### Stored data
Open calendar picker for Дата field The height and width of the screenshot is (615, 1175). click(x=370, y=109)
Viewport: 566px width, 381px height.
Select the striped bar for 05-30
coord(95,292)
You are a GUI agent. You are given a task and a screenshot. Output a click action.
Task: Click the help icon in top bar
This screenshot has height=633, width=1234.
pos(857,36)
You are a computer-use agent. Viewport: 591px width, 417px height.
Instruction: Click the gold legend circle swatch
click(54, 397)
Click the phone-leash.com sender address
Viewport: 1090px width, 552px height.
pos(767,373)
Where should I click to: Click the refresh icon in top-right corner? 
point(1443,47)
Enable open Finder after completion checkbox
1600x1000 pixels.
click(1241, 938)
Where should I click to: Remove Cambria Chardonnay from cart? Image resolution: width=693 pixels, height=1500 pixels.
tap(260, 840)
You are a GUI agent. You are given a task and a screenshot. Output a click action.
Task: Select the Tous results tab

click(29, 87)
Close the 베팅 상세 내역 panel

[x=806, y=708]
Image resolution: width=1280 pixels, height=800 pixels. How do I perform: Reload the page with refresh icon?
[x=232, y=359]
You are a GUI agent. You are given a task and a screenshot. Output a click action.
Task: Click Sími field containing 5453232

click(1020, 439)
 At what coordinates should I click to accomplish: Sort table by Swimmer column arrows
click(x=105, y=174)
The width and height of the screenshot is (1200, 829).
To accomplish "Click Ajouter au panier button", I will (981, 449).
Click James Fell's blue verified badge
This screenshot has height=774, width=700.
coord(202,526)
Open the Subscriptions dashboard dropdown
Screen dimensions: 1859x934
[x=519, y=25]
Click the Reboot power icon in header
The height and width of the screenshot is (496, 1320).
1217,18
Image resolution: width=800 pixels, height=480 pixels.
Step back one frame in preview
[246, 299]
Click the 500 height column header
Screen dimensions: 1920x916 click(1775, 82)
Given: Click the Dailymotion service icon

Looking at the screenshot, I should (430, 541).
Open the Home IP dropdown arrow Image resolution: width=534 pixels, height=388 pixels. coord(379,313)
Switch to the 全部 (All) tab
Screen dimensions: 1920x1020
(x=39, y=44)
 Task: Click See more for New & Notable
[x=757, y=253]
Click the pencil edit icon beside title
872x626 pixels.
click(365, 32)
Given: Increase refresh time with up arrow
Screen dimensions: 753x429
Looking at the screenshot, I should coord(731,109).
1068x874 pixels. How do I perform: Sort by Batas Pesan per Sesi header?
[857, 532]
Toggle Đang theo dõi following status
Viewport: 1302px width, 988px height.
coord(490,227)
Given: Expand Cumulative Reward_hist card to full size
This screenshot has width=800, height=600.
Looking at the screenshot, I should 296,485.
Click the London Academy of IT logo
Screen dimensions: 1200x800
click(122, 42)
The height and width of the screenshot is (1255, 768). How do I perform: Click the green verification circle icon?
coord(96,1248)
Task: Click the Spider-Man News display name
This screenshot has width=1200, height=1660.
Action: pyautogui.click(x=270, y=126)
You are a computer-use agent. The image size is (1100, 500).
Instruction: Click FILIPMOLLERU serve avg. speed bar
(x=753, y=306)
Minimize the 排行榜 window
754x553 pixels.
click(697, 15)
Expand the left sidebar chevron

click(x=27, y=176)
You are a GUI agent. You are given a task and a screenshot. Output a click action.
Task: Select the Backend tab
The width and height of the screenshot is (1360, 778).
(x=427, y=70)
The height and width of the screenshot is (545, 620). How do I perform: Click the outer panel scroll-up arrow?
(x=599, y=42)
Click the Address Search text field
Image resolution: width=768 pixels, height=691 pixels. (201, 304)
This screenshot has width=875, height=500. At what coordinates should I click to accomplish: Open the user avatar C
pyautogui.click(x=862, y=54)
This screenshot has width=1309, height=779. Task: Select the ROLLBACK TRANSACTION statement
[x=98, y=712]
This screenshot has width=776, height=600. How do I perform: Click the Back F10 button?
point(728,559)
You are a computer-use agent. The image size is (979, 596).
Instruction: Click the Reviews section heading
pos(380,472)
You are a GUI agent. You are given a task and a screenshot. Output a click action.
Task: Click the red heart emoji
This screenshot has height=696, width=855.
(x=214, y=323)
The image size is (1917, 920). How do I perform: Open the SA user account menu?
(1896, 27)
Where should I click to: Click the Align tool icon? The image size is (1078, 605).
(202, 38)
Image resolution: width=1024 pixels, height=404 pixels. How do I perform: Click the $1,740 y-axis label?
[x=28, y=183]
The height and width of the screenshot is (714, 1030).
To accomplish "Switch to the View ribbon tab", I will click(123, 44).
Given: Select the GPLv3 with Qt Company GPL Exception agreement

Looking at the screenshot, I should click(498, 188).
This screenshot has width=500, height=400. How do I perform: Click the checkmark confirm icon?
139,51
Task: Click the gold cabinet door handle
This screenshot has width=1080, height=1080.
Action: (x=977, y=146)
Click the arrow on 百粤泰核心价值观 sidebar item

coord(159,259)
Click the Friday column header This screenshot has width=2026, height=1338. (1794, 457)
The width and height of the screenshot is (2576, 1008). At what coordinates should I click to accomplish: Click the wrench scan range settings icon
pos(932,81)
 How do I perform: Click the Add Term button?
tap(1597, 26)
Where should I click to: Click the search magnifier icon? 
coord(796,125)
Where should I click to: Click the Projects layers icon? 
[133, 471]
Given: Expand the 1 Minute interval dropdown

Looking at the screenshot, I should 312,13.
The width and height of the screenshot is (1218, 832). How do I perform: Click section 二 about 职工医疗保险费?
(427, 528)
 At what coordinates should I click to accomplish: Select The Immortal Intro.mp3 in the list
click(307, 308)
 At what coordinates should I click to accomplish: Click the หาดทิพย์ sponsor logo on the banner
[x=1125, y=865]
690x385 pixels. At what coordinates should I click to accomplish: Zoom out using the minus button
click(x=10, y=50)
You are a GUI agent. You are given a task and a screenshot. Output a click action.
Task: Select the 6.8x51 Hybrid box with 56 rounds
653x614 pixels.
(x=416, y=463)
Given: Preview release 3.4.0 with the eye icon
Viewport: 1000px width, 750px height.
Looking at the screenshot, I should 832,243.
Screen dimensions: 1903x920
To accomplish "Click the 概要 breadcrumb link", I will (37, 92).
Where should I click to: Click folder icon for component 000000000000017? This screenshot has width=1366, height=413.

### What the task requires
Working from the records above, write out verbatim only the lines from the line containing "Viewport: 566px width, 381px height." through the line containing "You are a computer-use agent. Viewport: 591px".

### Task answer
Viewport: 566px width, 381px height.
Select the striped bar for 05-30
coord(95,292)
You are a GUI agent. You are given a task and a screenshot. Output a click action.
Task: Click the help icon in top bar
This screenshot has height=633, width=1234.
pos(857,36)
You are a computer-use agent. Viewport: 591px width, 417px height.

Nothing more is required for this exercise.